PROBLEM TO WORK ON: Only the lines below starting at the one containing "Viewport: 1232px width, 965px height." and ending at the one containing "Task: Click the link chain icon" belong in the answer, each copied exactly.

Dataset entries
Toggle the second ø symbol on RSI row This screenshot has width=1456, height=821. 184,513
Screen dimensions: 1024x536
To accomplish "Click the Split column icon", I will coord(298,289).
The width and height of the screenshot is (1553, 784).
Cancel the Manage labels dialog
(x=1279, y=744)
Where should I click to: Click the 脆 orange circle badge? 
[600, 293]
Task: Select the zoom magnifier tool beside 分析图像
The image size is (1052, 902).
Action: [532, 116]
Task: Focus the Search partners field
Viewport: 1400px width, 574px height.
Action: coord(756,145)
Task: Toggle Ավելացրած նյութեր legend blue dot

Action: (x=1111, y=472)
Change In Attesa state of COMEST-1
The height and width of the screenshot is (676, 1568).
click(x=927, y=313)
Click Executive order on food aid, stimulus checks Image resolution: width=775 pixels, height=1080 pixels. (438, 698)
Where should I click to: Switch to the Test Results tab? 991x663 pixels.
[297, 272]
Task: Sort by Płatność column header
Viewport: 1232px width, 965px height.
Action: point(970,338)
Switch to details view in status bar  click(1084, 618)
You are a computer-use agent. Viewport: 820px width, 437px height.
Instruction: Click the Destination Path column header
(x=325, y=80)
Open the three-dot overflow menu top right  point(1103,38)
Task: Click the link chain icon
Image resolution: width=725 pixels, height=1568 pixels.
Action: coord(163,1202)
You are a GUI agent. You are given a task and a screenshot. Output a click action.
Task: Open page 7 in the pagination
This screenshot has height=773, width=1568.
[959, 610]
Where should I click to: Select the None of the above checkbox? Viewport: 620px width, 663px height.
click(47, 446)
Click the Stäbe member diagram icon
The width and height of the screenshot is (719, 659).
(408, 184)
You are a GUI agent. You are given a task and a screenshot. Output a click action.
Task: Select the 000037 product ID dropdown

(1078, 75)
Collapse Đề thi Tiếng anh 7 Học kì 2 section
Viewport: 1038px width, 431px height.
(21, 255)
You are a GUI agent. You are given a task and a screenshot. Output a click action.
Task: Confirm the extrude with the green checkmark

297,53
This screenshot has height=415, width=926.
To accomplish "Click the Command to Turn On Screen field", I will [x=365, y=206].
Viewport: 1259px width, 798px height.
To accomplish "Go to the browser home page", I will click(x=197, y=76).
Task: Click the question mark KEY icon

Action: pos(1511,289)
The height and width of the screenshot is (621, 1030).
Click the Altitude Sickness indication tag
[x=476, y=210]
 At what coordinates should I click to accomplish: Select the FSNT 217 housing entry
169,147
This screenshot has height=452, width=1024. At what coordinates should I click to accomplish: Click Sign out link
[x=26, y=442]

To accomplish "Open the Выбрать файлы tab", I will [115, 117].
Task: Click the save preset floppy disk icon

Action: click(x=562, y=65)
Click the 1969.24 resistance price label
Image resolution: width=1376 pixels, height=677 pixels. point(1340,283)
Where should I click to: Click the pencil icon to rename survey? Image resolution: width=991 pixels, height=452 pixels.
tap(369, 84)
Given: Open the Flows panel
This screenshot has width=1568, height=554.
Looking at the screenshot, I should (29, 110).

RESPONSE TO THE TASK:
Viewport: 1232px width, 965px height.
Action: point(970,338)
Switch to details view in status bar  click(1084, 618)
You are a computer-use agent. Viewport: 820px width, 437px height.
Instruction: Click the Destination Path column header
(x=325, y=80)
Open the three-dot overflow menu top right  point(1103,38)
Task: Click the link chain icon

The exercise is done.